The mystery of Mini•Moo's® (unrefrigerated Half & Half)

At work, I choose to flavour my coffee a small plastic container labelled thusly:

If this is a Real® dairy product, how can it last with no refrigeration? At the office they sit in a bowl on the shelf outside of the refrigerator. Will I one day open a package to find a curdled mess, or are there mysterious polysyllabic ingredients added to preserve freshness?

The key is the letters UHT, for Ultra High Temperature Pasteurization. Note that once you open it, you need to refrigerate it.

Thank you very much 3waygeek. Where else but the SD would I get an answer in < 10 minutes?
For the curious, I will add that How Stuff Works says that the HT in UHT is approx. 141 °C (aka 285 °F)

same thing with the parmalot milk that you buy unrefrigerated. it’s great for hiking.

I had a big box of discarded, date-expired mini-moos. After several months they all developed a hunk of thick solid resembling cream cheese. They didn’t taste sour or anything. Perhaps the cream was separating from the remaining milk? Trying to change into butter? It tasted OK but looked pretty bad in coffee, therefore I suspect that the expiration date is based on the look of that curd thing, rather than any kind of bio-growth.

Your creamer may not have come from a cow. I have Carnation creamers in my office, and the list of ingredients includes such non-dairy products as cottonseed oil, soybean oil, and sugar.

Guy: these are real half-and-halfs, I believe. They’re talking the little single-serving creamers that you get in diners, not Carnation and its ilk of non-dairy creamers. Bleah.

We have them in our office here at work. Everyone was wondering how they worked. Now I will be a smart ass and go inform the masses as if I knew all along.

• [Complete the following]
[a] Translate this sentence from the discussion of unrefrigerated half-and-half creamers above into French: "Note that once you open it, you need to refrigerate it."
[b] Pick up the discussion of unrefrigerated half-and-half creamers after its final post and continue it.

• [Pixel coordinate grounding data]
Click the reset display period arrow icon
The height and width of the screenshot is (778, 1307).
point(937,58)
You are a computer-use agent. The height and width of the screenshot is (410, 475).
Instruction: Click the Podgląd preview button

• [Activity answers]
[a] Notez qu'une fois que vous l'avez ouvert, vous devez le réfrigérer.

[b]
Mini-Moos don’t sound conceptually much different than unrefrigerated cans of evaporated or condensed milk – just on a smaller scale.

No, Mini-Moos and other UHT products (such as Parmalat milk) are processed in a manner different from evaporated or condensed milk.

Evaporated or condensed milk is “cooked” to remove some of its water. It is also sweetened in most cases. Canned milk was the first practical preserved milk that could be shipped and stored without refrigeration. UHT products are simply ultra-pastuerized using a much higher temprature that sterilizes the milk. Conventional pasteurization uses a lower temprature and does not kill all the organisms that may be lurking in the milk.

If you want to be a pedantic smartass and inform the masses, be sure to mention that it was obvious all along. Everyone knows that pasteurization references Louis Pasteur’s famous experiment. At the time many people believed that life occurred through “spontaneous generation”, thus a glass of milk growing mold or a cowflop producing maggots was caused by the “vital essence”. Pasteur had a special bit of glassware blown, a vial with a long, thin, twisting neck that would supposedly admit this essence, yet was convoluted enough that it was difficult for extant bacteria to be wafted in on the air. The agar that was in the glass was boiled, and then set aside to be observed. Nothing grew, since bacteria could not make their way inside, and thus was “spontaneous generation” disproved.

Yes, I’m always willing to help a fellow smartass.

restarting a really old thread, but i want opinions. so this morning i noticed that mini moos is NOT all cream. it has some other funky stuff in it. ( Ingredients: Half & Half, Sodium Citrate, DATEM, Tetra Sodium Pyrophosphate, and Carrageenan.)

of course there are studies that say some of these things are bad for humans. that said, do you think mini moos is still a better choice than powdered creamer. (INGREDIENTS: CORN SYRUP SOLIDS, VEGETABLE OIL (PARTIALLY HYDROGENATED COCONUT OR PALM KERNEL, HYDROGENATED SOYBEAN), SODIUM CASEINATE (A MILK DERIVATIVE)**, AND LESS THAN 2% OF DIPOTASSIUM PHOSPHATE (MODERATES COFFEE ACIDITY), MONO- AND DIGLYCERIDES (PREVENTS OIL SEPARATION), SODIUM ALUMINOSILICATE, ARTIFICIAL FLAVOR, ANNATTO COLOR.)

The dose makes the poison. There are “studies” that show that pretty much everything is bad for you (and a lot more information that purports to be “studies” but is just internet people making stuff up). That said, the science is pretty solid that partially hydrogenated anything (trans fats) are fairly far up the ‘bad for you’ scale, so I’d stick with the Mini Moos.